* [What is being asked]: Transcribe verbatim every line from the line containing "[Load image 2 in gallery view] (639, 426)" to the end of the entries, including both endpoints. Output nothing beyond those lines.

Data entries

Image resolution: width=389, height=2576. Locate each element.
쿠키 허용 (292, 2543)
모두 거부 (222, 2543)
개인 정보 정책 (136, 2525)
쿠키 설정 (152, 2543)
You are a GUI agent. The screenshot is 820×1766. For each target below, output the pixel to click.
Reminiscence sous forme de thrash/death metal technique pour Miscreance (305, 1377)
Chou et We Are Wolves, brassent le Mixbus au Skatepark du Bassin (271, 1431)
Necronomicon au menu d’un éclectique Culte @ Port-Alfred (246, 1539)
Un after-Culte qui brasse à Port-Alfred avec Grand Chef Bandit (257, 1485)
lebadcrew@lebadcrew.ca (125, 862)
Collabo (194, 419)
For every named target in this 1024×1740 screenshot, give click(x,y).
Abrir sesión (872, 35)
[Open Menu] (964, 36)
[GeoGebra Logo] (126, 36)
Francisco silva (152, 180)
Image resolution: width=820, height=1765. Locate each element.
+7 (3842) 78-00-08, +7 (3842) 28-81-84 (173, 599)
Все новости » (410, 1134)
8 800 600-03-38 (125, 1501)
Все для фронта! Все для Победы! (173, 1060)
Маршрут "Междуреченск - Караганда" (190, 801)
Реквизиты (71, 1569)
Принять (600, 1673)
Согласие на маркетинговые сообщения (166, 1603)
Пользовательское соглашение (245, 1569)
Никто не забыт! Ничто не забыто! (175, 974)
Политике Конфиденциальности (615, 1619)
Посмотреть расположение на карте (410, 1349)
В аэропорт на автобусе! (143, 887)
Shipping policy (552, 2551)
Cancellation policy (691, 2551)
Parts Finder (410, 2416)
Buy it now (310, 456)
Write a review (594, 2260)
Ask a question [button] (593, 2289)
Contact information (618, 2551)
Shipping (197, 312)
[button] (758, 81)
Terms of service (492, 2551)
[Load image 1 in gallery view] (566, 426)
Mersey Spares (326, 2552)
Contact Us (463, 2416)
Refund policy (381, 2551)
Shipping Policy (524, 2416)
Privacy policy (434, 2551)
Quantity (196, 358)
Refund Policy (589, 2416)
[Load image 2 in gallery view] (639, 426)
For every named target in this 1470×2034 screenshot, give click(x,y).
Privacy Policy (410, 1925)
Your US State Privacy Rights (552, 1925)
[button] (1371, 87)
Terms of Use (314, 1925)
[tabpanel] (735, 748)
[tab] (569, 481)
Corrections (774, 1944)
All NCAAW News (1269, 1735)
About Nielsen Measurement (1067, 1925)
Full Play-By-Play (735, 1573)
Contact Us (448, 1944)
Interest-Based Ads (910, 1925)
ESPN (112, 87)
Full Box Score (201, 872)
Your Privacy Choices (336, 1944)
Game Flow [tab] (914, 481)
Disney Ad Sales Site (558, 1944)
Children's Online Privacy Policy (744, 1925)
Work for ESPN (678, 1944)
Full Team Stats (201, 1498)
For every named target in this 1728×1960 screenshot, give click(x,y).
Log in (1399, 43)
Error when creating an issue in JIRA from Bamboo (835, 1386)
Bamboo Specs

* [Reply]:
[Load image 2 in gallery view] (639, 426)
For every named target in this 1470×2034 screenshot, give click(x,y).
Privacy Policy (410, 1925)
Your US State Privacy Rights (552, 1925)
[button] (1371, 87)
Terms of Use (314, 1925)
[tabpanel] (735, 748)
[tab] (569, 481)
Corrections (774, 1944)
All NCAAW News (1269, 1735)
About Nielsen Measurement (1067, 1925)
Full Play-By-Play (735, 1573)
Contact Us (448, 1944)
Interest-Based Ads (910, 1925)
ESPN (112, 87)
Full Box Score (201, 872)
Your Privacy Choices (336, 1944)
Game Flow [tab] (914, 481)
Disney Ad Sales Site (558, 1944)
Children's Online Privacy Policy (744, 1925)
Work for ESPN (678, 1944)
Full Team Stats (201, 1498)
For every named target in this 1728×1960 screenshot, give click(x,y).
Log in (1399, 43)
Error when creating an issue in JIRA from Bamboo (835, 1386)
Bamboo Specs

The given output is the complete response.